Cord blood transplants hold promise for treating a wide range of diseases from cancer and diabetes to rare genetic disorders. Within the cord blood are blood-forming stem cells, known as hematopoietic stem cells. Transplantation of these stem cells into patients with chronic or life-threatening diseases allows regrowth or regeneration of healthy cells. Thus, cord blood stem cell transplants are a form of regenerative medicine, a branch of medicine that replaces, regrows, or repairs tissues damaged by disease, trauma, or congenital issues. Therefore, rather than treating the symptoms of a disease, regenerative medicine provides restorative, therapeutic, and even curative benefits to the patient.
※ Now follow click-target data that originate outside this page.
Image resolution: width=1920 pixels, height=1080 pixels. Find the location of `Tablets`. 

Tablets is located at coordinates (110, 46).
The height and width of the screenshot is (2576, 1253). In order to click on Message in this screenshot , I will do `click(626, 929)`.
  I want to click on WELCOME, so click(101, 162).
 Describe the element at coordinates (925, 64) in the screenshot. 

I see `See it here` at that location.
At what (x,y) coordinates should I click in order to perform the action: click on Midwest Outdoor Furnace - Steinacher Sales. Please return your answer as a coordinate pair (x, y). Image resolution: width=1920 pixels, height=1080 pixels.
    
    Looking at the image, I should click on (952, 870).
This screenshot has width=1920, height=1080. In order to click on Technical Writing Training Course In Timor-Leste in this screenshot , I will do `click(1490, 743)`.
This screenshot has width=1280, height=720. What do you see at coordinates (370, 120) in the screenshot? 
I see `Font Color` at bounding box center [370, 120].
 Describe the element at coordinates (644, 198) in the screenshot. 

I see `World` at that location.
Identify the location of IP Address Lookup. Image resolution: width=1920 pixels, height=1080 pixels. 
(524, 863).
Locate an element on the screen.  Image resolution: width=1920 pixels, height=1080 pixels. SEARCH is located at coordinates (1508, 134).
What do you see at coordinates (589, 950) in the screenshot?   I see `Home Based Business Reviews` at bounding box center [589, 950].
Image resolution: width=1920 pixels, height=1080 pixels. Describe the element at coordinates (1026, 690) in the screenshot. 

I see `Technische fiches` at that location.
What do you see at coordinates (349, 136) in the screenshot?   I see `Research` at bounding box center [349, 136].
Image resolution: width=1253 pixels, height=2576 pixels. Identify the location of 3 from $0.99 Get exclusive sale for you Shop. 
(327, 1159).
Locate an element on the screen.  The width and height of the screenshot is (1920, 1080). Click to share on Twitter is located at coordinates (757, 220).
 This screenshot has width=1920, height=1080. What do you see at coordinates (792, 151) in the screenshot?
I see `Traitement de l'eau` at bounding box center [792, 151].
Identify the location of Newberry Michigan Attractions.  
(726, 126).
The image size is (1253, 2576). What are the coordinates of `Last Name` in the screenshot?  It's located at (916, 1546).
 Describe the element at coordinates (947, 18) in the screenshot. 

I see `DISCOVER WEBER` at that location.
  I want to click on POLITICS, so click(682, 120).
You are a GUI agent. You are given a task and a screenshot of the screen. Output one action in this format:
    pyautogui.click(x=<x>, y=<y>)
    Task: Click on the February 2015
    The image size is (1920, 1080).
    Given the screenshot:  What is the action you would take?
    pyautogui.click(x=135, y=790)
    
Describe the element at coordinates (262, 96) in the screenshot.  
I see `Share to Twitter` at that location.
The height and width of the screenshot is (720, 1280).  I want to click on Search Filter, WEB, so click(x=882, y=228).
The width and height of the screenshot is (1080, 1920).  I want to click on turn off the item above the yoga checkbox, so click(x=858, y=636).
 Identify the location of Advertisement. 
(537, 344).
Currently, cord blood transplants can already treat or cure nearly 80 diseases. As of this year, there are over 200 clinical trials worldwide investigating the use of cord blood stem cells in regenerative therapy and its effectiveness in the treatment of many blood disorders, as well as conditions, such as cerebral palsy, gestational diabetes, Alzheimer’s, Autism, and stroke. These clinical trials may lead to the approval of new and better treatments for the advancement of clinical trials and final approval by the FDA for treatment depends on the innovative research conducted at academic institutions and within the biotech and pharmaceutical industries. Donor contributions, such as the donation of cord blood, fuels the progress of this research.

Cord blood is the blood within the baby’s umbilical cord and placenta immediately after birth. It is blood that is no longer needed to support the development of the baby and, often goes into medical waste unless the mother decides to save the cord blood for public or private banking, or research purposes. The collection of cord blood is a safe, quick, and easy procedure that does not interfere with the birthing process or prevent a parent from taking the placenta home if desired. Cord blood is drawn after the baby has been born, and the umbilical cord has been clamped and cut. Cord blood is only collected upon the consent of the mother.

There are an estimated 4 million births in the United States every year, and less than 4% of parents donate their baby’s cord blood. Cord blood collection is a simple procedure with no side-effects to the mother or the baby, so why do so few parents donate? Education to new parents about the benefits of cord blood donation is critical. Cord blood donation is not a standard element of obstetrical care, and because of this, many women are unaware of their opportunity to donate their baby’s cord blood and the potential uses of donated samples.